Revelations in the Irish Examiner by Government chief whip Paul Kehoe that Mr Kenny intends to fight the 2021 general election if he wins the looming Dáil poll sparked outrage across the opposition.
Fine Gael also moved to try and limit the damage from the comments, as ministers insisted such a long stint in power would be decided by the electorate.
Mr Kehoe’s assertion there would “absolutely” be a voter transfer pact between Fine Gael and Labour has also ruffled feathers.
A number of Labour TDs have expressed concern such a deal could damage the party’s already weak position in the polls, as the formal Mullingar Accord pact between the two parties did in the 2007 election.
Fianna Fáil senator Darragh O’Brien branded Mr Kenny’s hopes of staying in power into the next decade as “laughable and pathetic” and likened it to North Korea. He insisted it showed how out of touch the Government was because there was “complete and utter disconnect” between cabinet ministers and the reality of life experienced by voters.
Sinn Féin senator David Cullinane accused the Taosieach of breathtaking arrogance for assuming he could remain in power past the expected 2021 general election.
Mr Cullinane called on the Coalition to test its popularity by calling an immediate general election.
Transport Minister Paschal Donohoe attempted to distance himself from the remarks as he insisted it was a matter for voters who the Taoiseach is.
“This first and foremost is a decision for the people of Ireland. The people who decide who the Taoiseach of our country is will be the people when they cast their votes in the ballot box. We will have a general election at some point, I believe, early next year, and it is at that point they will decide who the next Taoiseach will be.
“How long the Taoiseach remains in office is first and foremost a decision for the people of Ireland, and I think there is nobody more aware of that than Enda Kenny himself. As long as Enda retains the ambition and drive to continue as leader of Fine Gael I will absolutely support him in that role,” the transport minister said.

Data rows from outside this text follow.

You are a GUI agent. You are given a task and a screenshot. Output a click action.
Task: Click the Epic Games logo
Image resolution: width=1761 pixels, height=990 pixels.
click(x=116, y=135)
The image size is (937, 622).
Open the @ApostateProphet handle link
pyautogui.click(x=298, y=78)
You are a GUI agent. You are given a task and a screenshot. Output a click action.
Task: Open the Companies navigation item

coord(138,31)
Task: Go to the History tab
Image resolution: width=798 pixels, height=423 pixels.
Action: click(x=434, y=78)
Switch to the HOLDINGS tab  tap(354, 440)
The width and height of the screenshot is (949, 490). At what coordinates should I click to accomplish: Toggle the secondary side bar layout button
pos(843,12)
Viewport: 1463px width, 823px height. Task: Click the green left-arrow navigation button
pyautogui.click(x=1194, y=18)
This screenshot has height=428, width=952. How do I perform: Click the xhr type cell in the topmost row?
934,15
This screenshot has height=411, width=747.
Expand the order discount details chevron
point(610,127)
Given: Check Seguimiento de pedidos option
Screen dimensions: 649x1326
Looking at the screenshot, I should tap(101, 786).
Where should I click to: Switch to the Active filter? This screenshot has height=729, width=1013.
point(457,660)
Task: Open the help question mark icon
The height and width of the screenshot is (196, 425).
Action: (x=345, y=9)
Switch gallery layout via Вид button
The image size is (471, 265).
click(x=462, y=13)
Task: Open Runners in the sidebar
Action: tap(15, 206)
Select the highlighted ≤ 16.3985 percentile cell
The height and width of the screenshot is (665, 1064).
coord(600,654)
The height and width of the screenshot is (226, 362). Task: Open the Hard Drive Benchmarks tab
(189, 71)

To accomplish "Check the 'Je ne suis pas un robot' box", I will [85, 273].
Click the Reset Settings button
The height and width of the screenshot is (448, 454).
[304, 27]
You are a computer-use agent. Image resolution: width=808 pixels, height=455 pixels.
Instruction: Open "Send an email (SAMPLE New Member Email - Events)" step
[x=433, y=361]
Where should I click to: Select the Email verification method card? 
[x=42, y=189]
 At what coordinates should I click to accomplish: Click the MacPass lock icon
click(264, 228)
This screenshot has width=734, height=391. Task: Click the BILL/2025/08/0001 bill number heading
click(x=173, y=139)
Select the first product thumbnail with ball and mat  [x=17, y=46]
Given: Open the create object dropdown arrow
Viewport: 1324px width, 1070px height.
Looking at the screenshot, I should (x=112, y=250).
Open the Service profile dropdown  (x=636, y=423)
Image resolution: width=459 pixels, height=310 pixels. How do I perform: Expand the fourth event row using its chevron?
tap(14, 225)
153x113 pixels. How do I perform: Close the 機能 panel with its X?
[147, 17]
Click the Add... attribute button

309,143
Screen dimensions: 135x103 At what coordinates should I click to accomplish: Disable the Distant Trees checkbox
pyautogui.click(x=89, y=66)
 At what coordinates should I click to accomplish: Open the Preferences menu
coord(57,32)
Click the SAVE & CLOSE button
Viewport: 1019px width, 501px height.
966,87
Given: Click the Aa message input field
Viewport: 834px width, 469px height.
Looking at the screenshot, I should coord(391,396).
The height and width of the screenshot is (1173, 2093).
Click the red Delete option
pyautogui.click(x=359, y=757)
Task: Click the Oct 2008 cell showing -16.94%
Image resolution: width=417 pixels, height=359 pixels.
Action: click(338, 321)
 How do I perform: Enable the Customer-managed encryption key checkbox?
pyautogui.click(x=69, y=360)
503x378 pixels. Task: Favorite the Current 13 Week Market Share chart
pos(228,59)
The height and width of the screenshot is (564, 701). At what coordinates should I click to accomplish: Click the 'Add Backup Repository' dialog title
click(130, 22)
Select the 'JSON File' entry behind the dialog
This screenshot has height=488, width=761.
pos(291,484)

Mr Donohoe said he is “strongly” in favour of a voting pact with Labour.
Mr Kehoe sparked controversy when he stated: “I believe Enda Kenny, if he is returned as Taoiseach after the next general election, will serve another five years and more.”
The remarks drew comparisons with Charles Haughey’s admiration of Chinese leaders remaining in power into their 80s. Mr Kehoe also made it clear that when Mr Kenny is replaced as leader of Fine Gael, there will be more candidates than the received front-runners, Simon Coveney and Leo Varadkar.
Mr Kenny is expected to call an election in February or March.